For this listing, the lines between the one holding "Idées de mariage (202, 2526)" and the one holding "nog steeds niets te melden (468, 230)", inclusive, must be set down exactly.

#### Exercise input ####

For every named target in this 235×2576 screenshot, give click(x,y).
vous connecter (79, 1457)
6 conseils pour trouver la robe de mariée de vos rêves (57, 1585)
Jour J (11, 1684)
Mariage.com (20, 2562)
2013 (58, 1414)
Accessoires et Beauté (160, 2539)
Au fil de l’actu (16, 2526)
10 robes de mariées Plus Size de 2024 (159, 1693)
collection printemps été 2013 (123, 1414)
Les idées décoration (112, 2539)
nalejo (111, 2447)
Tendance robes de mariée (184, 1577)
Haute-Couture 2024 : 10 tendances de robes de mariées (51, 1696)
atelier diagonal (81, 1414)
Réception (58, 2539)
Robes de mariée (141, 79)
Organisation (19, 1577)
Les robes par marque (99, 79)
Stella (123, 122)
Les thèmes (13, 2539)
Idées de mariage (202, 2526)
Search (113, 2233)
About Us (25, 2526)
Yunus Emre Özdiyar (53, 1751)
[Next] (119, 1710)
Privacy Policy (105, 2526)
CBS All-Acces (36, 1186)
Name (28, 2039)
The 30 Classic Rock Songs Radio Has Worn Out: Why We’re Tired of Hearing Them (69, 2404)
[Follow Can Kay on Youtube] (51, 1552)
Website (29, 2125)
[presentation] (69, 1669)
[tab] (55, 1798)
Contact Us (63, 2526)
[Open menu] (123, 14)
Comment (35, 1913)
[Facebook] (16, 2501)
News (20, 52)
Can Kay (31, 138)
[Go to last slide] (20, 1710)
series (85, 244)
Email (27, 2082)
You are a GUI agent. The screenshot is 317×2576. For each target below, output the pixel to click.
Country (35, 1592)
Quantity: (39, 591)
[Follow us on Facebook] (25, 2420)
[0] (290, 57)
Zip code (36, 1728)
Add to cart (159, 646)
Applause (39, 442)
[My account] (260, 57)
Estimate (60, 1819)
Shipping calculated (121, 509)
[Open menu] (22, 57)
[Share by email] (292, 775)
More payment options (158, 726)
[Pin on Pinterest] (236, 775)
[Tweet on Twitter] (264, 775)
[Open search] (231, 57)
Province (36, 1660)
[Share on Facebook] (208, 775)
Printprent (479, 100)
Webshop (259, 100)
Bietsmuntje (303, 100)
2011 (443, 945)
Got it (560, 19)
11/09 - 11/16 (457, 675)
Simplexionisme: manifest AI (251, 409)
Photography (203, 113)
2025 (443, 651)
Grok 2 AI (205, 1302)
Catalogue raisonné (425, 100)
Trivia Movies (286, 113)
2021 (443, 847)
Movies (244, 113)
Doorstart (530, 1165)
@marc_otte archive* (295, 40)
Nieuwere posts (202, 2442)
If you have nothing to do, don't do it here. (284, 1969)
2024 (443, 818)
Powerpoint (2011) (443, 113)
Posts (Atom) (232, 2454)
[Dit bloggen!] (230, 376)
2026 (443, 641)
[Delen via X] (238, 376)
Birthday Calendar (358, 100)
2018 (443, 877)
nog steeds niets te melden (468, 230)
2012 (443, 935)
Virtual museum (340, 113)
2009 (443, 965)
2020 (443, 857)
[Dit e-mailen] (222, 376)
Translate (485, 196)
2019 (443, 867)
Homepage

####

→ Exercise answer:
Idées de mariage (202, 2526)
Search (113, 2233)
About Us (25, 2526)
Yunus Emre Özdiyar (53, 1751)
[Next] (119, 1710)
Privacy Policy (105, 2526)
CBS All-Acces (36, 1186)
Name (28, 2039)
The 30 Classic Rock Songs Radio Has Worn Out: Why We’re Tired of Hearing Them (69, 2404)
[Follow Can Kay on Youtube] (51, 1552)
Website (29, 2125)
[presentation] (69, 1669)
[tab] (55, 1798)
Contact Us (63, 2526)
[Open menu] (123, 14)
Comment (35, 1913)
[Facebook] (16, 2501)
News (20, 52)
Can Kay (31, 138)
[Go to last slide] (20, 1710)
series (85, 244)
Email (27, 2082)
You are a GUI agent. The screenshot is 317×2576. For each target below, output the pixel to click.
Country (35, 1592)
Quantity: (39, 591)
[Follow us on Facebook] (25, 2420)
[0] (290, 57)
Zip code (36, 1728)
Add to cart (159, 646)
Applause (39, 442)
[My account] (260, 57)
Estimate (60, 1819)
Shipping calculated (121, 509)
[Open menu] (22, 57)
[Share by email] (292, 775)
More payment options (158, 726)
[Pin on Pinterest] (236, 775)
[Tweet on Twitter] (264, 775)
[Open search] (231, 57)
Province (36, 1660)
[Share on Facebook] (208, 775)
Printprent (479, 100)
Webshop (259, 100)
Bietsmuntje (303, 100)
2011 (443, 945)
Got it (560, 19)
11/09 - 11/16 (457, 675)
Simplexionisme: manifest AI (251, 409)
Photography (203, 113)
2025 (443, 651)
Grok 2 AI (205, 1302)
Catalogue raisonné (425, 100)
Trivia Movies (286, 113)
2021 (443, 847)
Movies (244, 113)
Doorstart (530, 1165)
@marc_otte archive* (295, 40)
Nieuwere posts (202, 2442)
If you have nothing to do, don't do it here. (284, 1969)
2024 (443, 818)
Powerpoint (2011) (443, 113)
Posts (Atom) (232, 2454)
[Dit bloggen!] (230, 376)
2026 (443, 641)
[Delen via X] (238, 376)
Birthday Calendar (358, 100)
2018 (443, 877)
nog steeds niets te melden (468, 230)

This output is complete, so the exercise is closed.